My hypothesis as this time is that something is corrupting the files. This can be us somehow racing to write (unlikely but possible) or something in your file system.

We are going to need some way to discover what is writing incorrect information and what incorrect information is there so that’s why we would either need a reproducer or the files themselves.

Could you try to see if you get the errors running memray over some example script that produces some big file? Maybe allocating something in a loop with —trace-python-allocators. This way we can try to distinguish if is something special in your application or is your file system and hopefully we can use that as a reproducer.

pablogsal avatar Jul 30 '25 12:07 pablogsal

The other option that I can think of is that you compile memray in the place you are using to read the file with some special debug changes to understand better what is going on at the time of read. That will teach us in what way the file is corrupted but not how it happened so not sure we would be able to fix it only with that

pablogsal avatar Jul 30 '25 12:07 pablogsal

Are output files good to parse at any point in time, or would the server have to be stopped for all related processes to finish writing? I just pulled them as is.

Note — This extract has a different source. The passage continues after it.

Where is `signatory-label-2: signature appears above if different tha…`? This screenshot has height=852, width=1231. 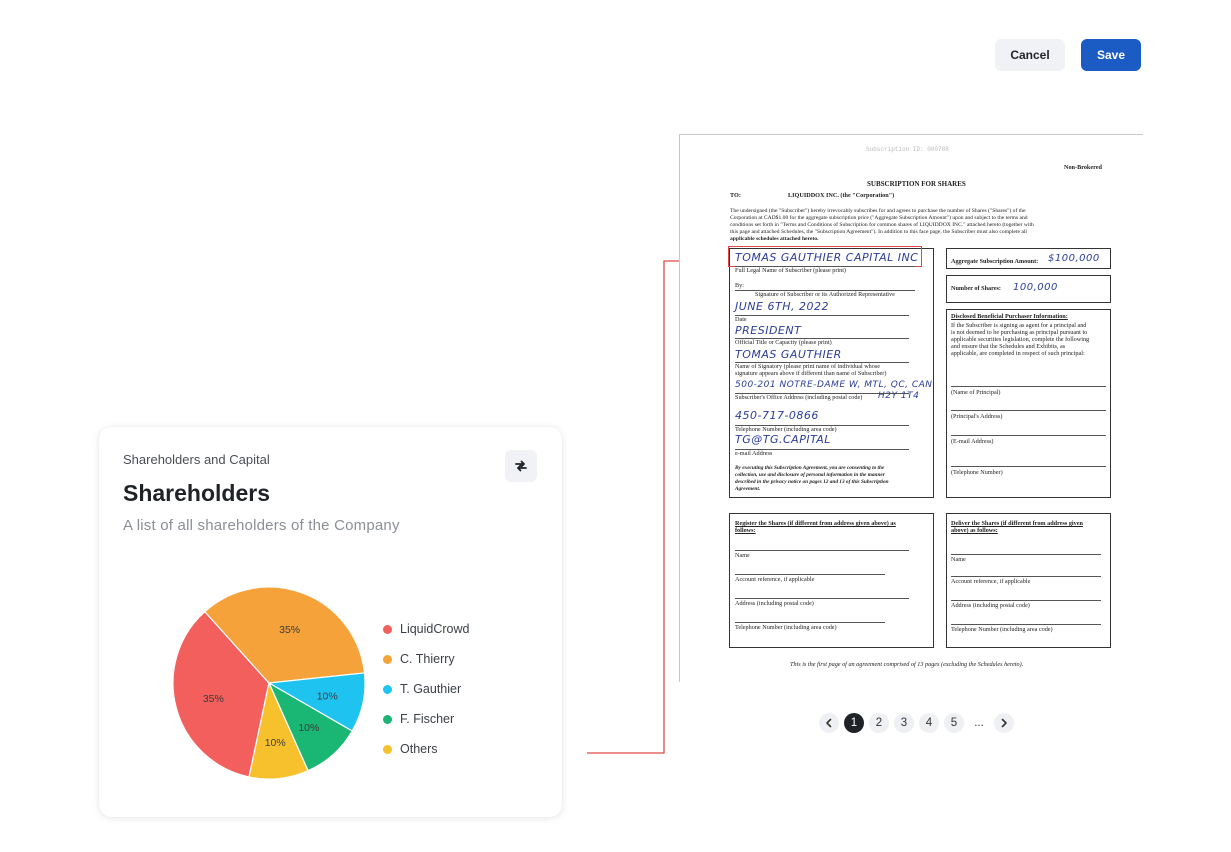
signatory-label-2: signature appears above if different tha… is located at coordinates (811, 374).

Another working theory is that space on the server ran out while memray was gathering data.

bqback avatar Jul 31 '25 07:07 bqback

Are output files good to parse at any point in time, or would the server have to be stopped for all related processes to finish writing? I just pulled them as is.

Another working theory is that space on the server ran out while memray was gathering data.

Unless you use aggregated files, output files are designed to be valid at any point in time precisely so you could debug after a crash or a OOM situation

pablogsal avatar Jul 31 '25 09:07 pablogsal

They're designed to be usable at any point in time, but that's different from being valid at any point in time... If you copied the file while Memray was in the middle of recording an allocation, that could absolutely explain the Memray ERROR: Failed to process allocation record warning that you saw. The failure to process the allocation record could absolutely have happened because only half of that allocation record's contents were in the file as of the time when you made the copy.